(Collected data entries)
==========
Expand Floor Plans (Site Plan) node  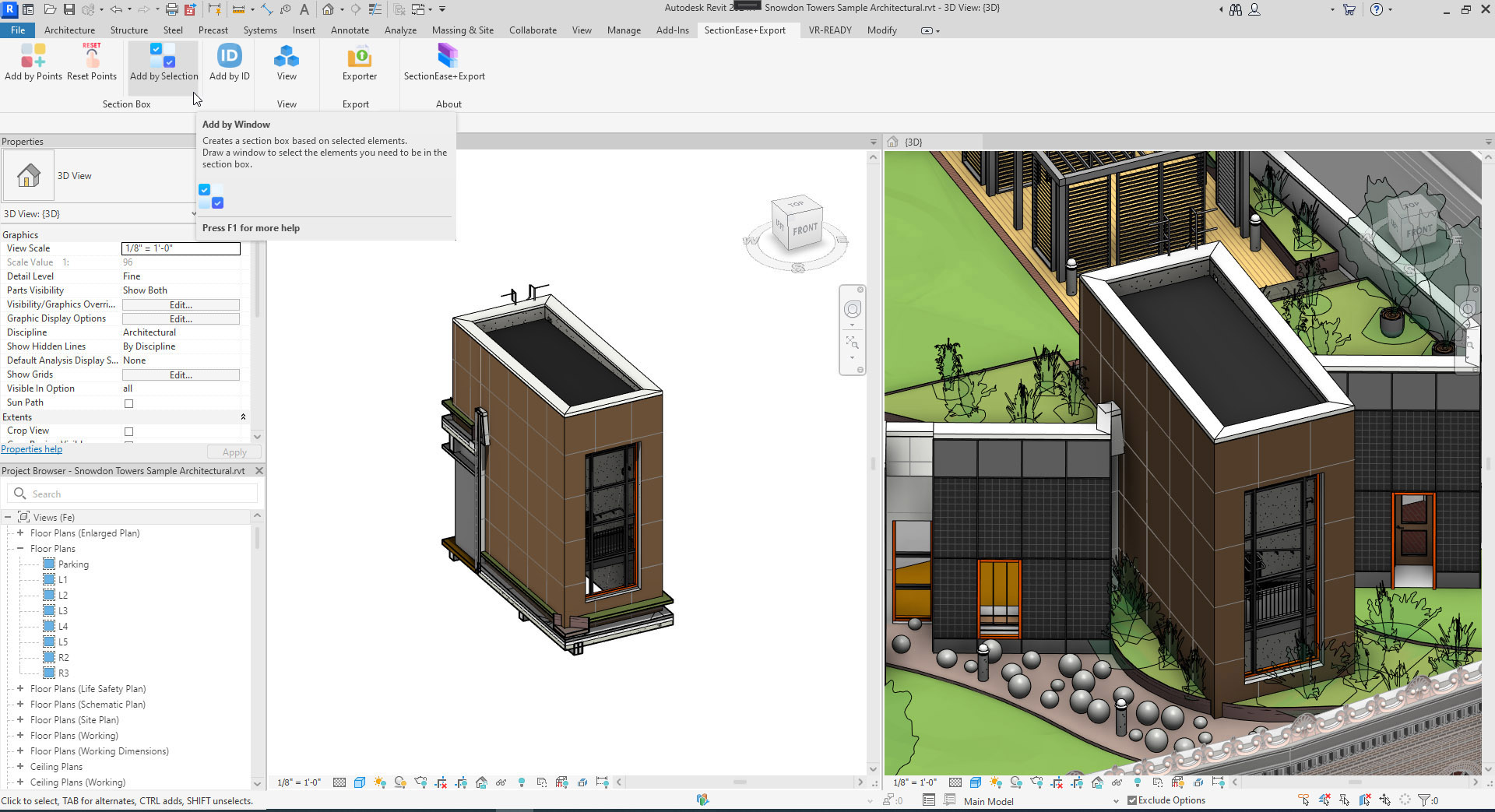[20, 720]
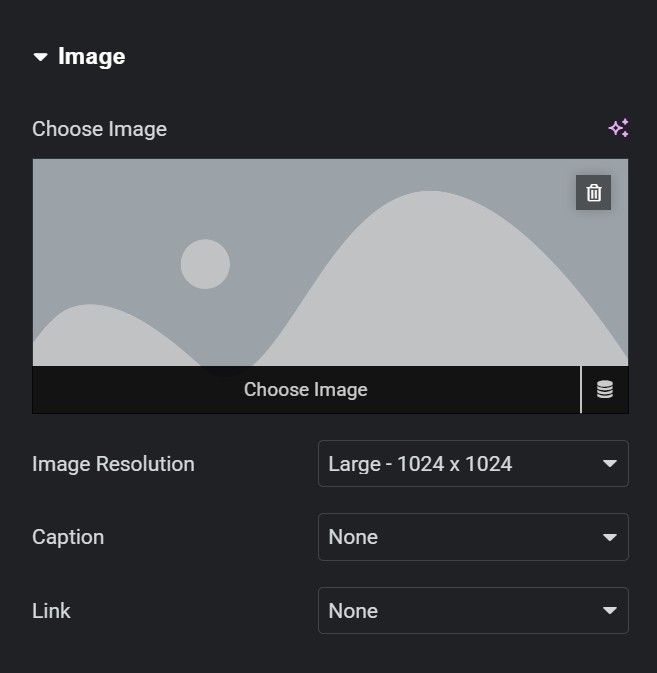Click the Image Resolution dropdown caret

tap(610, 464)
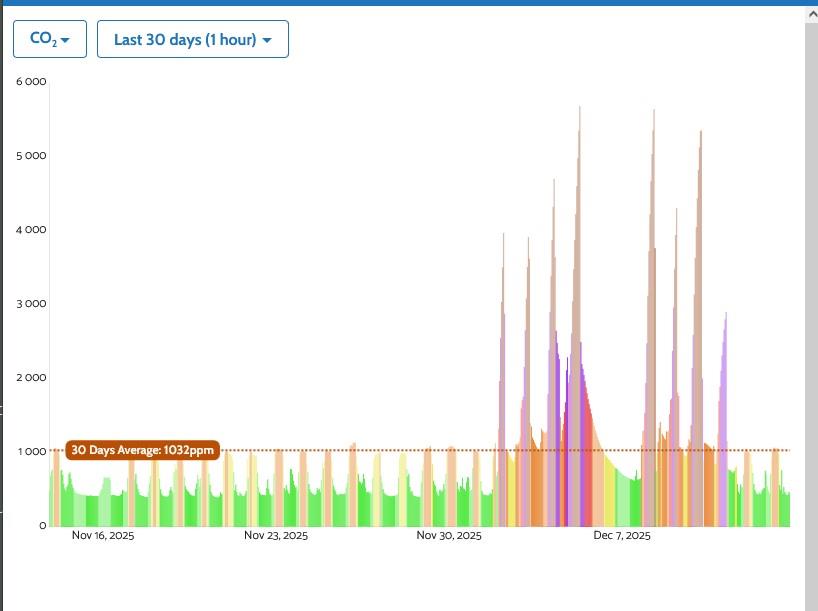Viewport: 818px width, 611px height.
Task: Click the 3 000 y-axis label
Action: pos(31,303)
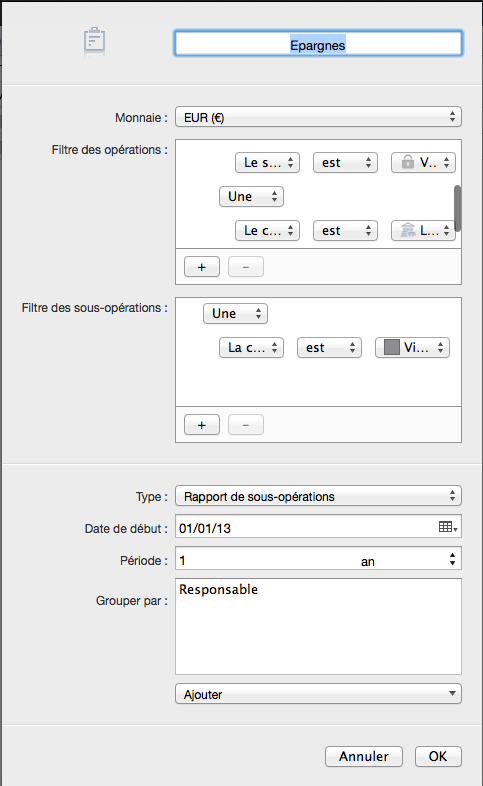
==========
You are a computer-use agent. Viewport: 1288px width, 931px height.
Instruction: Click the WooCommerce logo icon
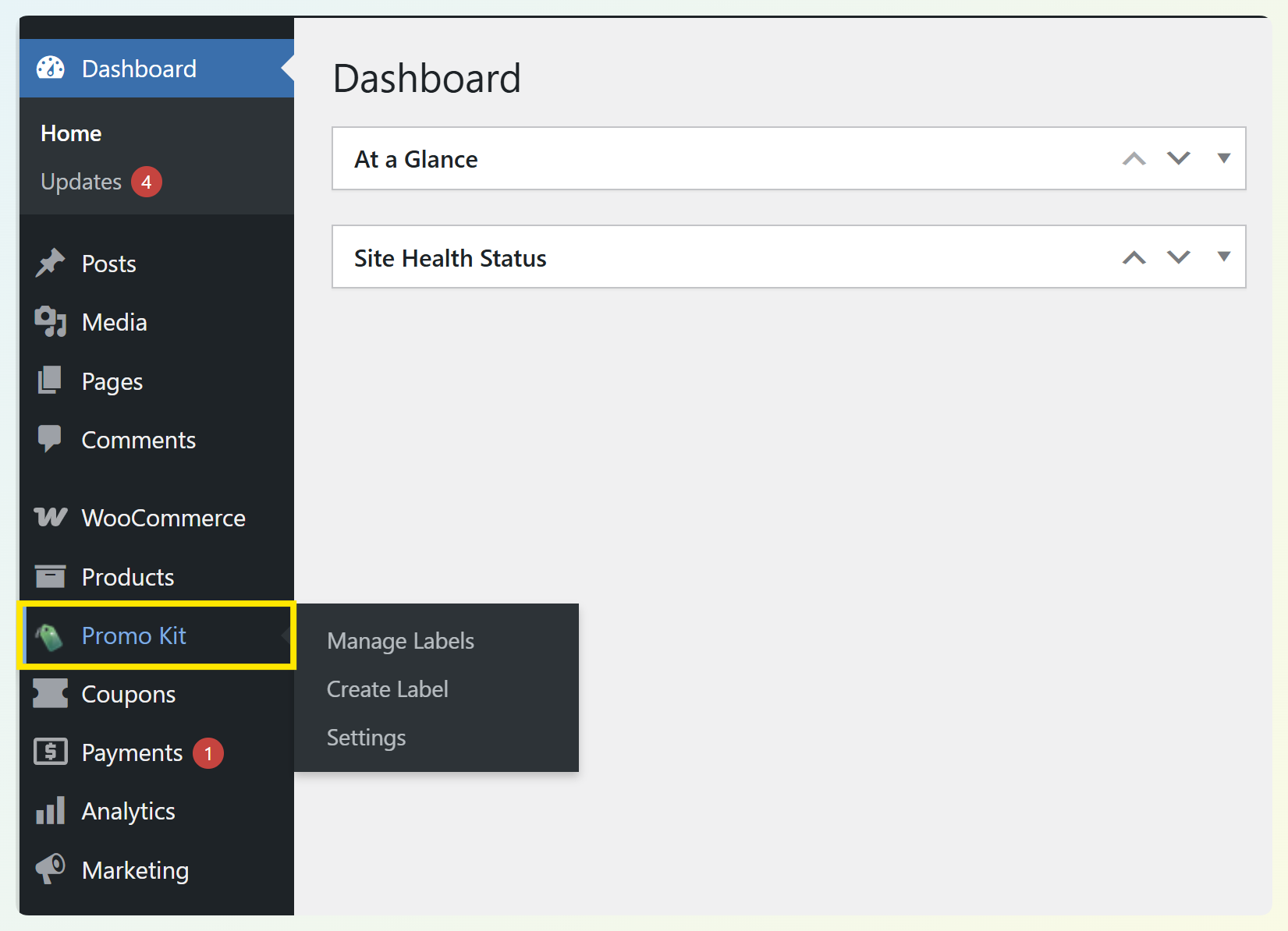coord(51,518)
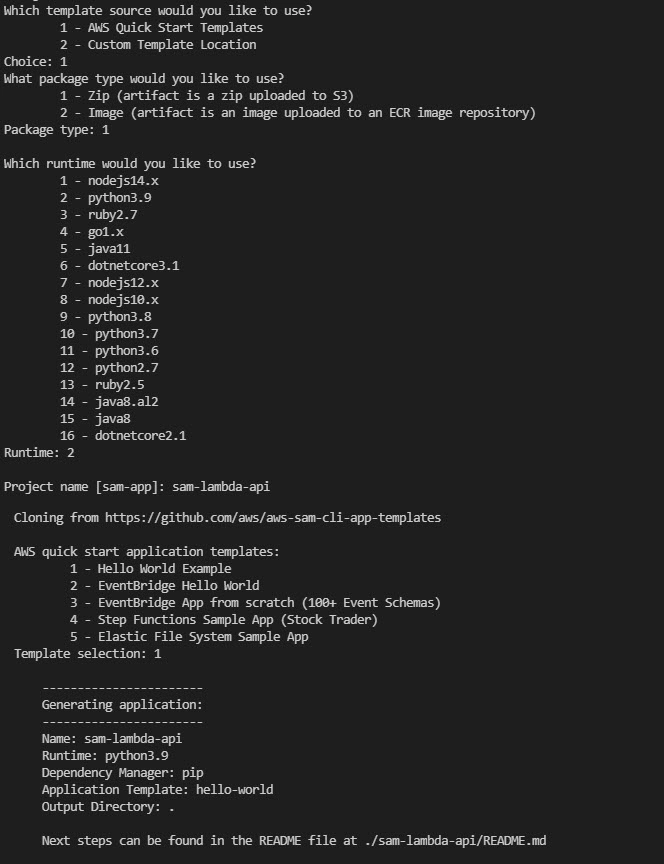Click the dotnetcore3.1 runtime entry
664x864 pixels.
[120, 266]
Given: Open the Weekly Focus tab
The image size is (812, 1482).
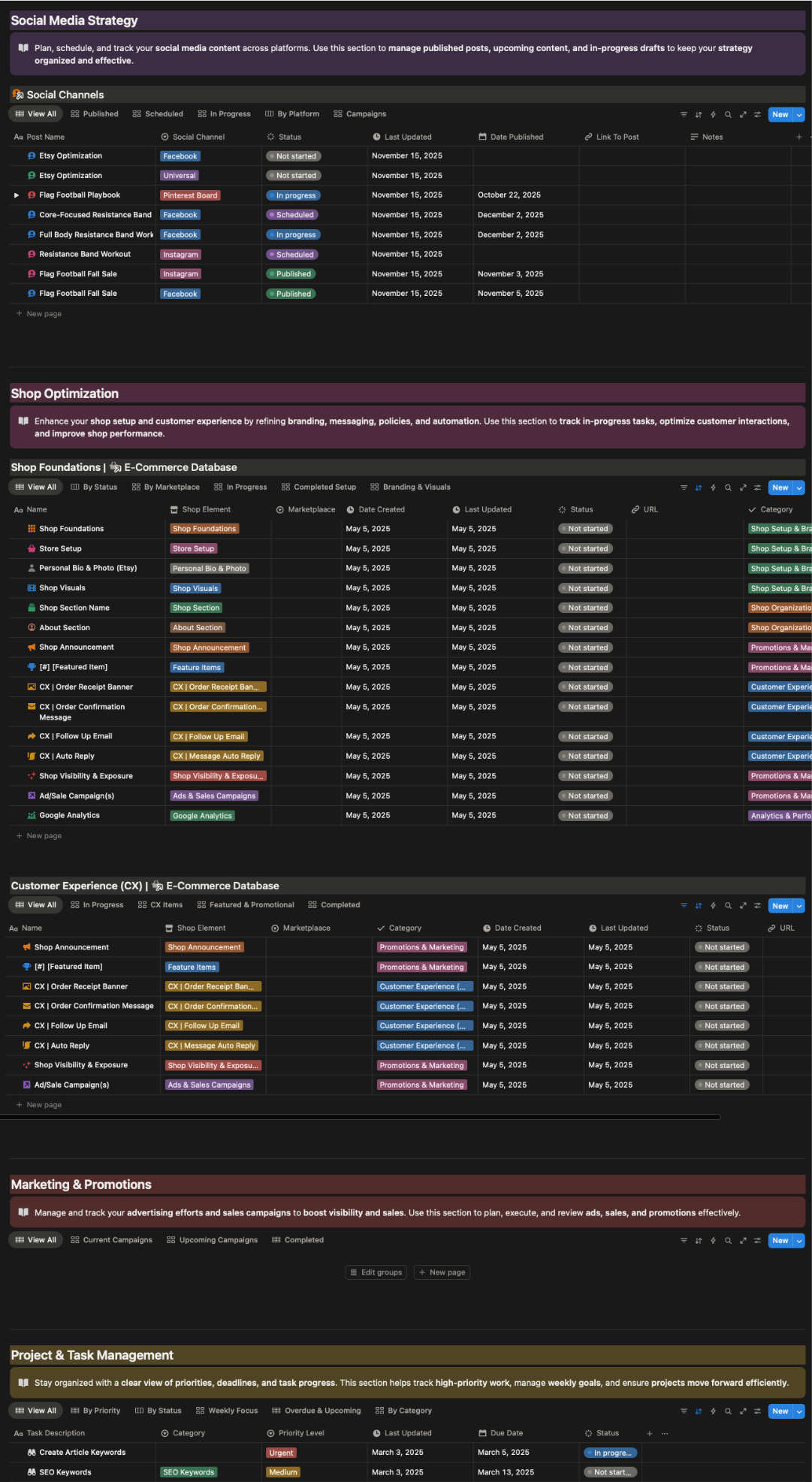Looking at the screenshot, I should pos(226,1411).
==========
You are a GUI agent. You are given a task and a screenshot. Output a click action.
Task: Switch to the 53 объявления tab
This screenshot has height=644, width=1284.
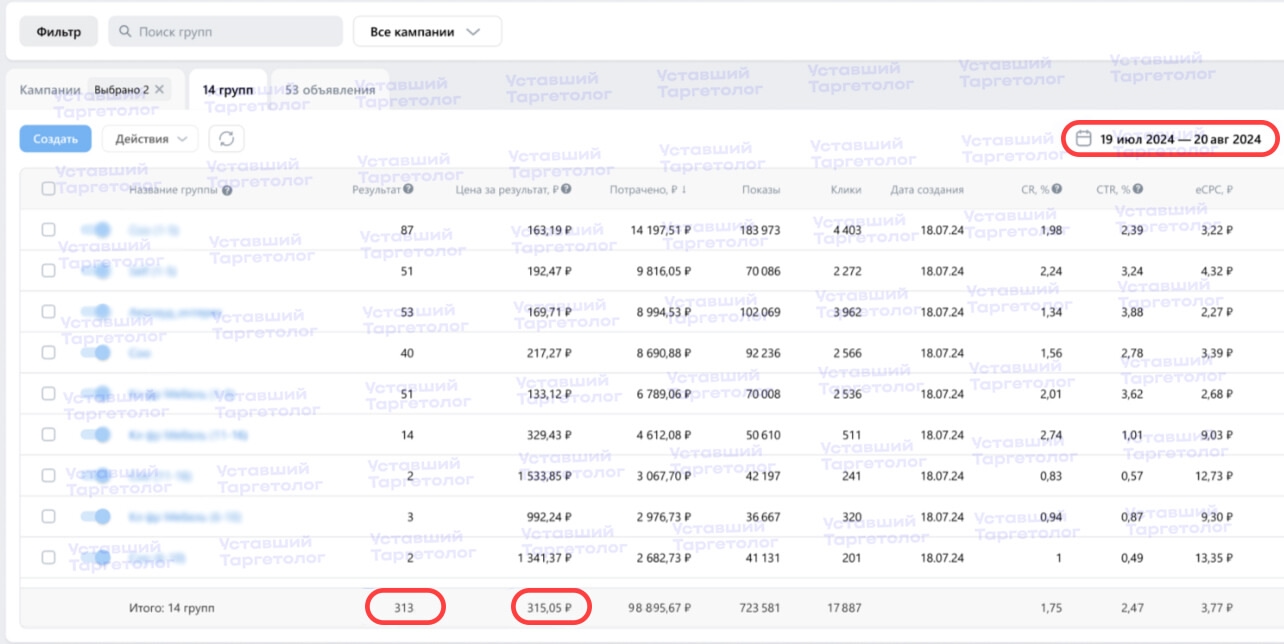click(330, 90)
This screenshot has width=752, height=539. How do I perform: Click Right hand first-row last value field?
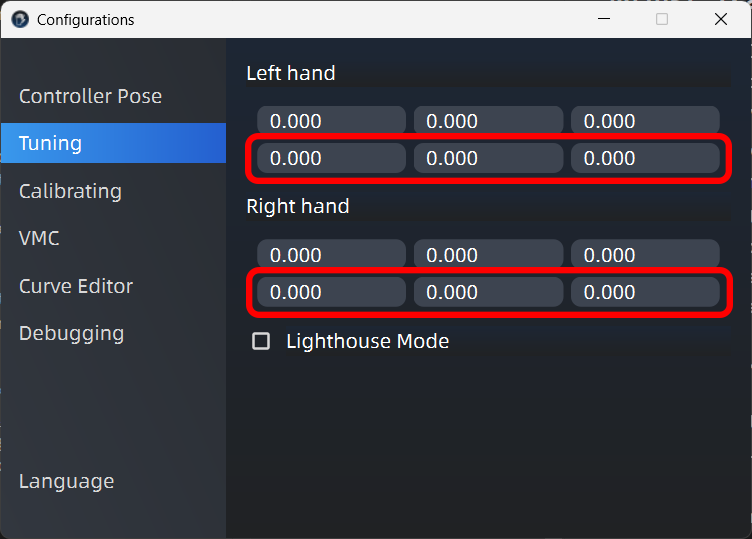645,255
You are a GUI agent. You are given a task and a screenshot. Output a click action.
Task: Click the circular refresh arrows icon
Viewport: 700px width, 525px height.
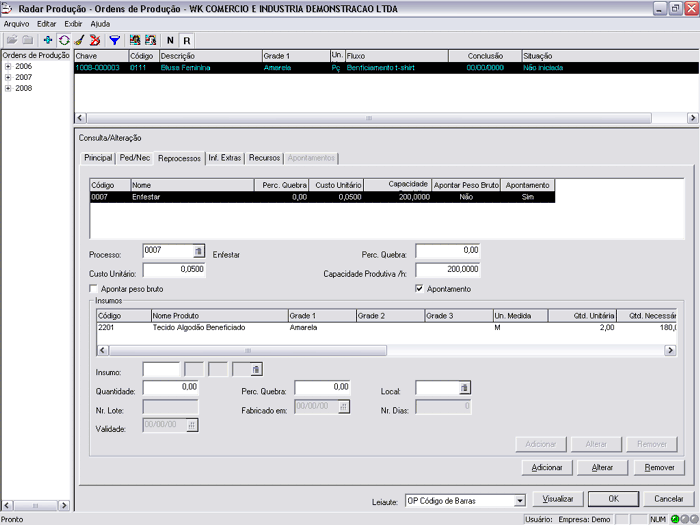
==========
What the task asks:
Going by the data above, the answer is exactly the lines from the one holding "This screenshot has height=644, width=1284." to the one holding "Viewport: 700px width, 525px height.", both kept, with the pictures left out.

Response area:
This screenshot has height=644, width=1284.
click(330, 90)
This screenshot has width=752, height=539. How do I perform: Click Right hand first-row last value field?
645,255
You are a GUI agent. You are given a task and a screenshot. Output a click action.
Task: Click the circular refresh arrows icon
Viewport: 700px width, 525px height.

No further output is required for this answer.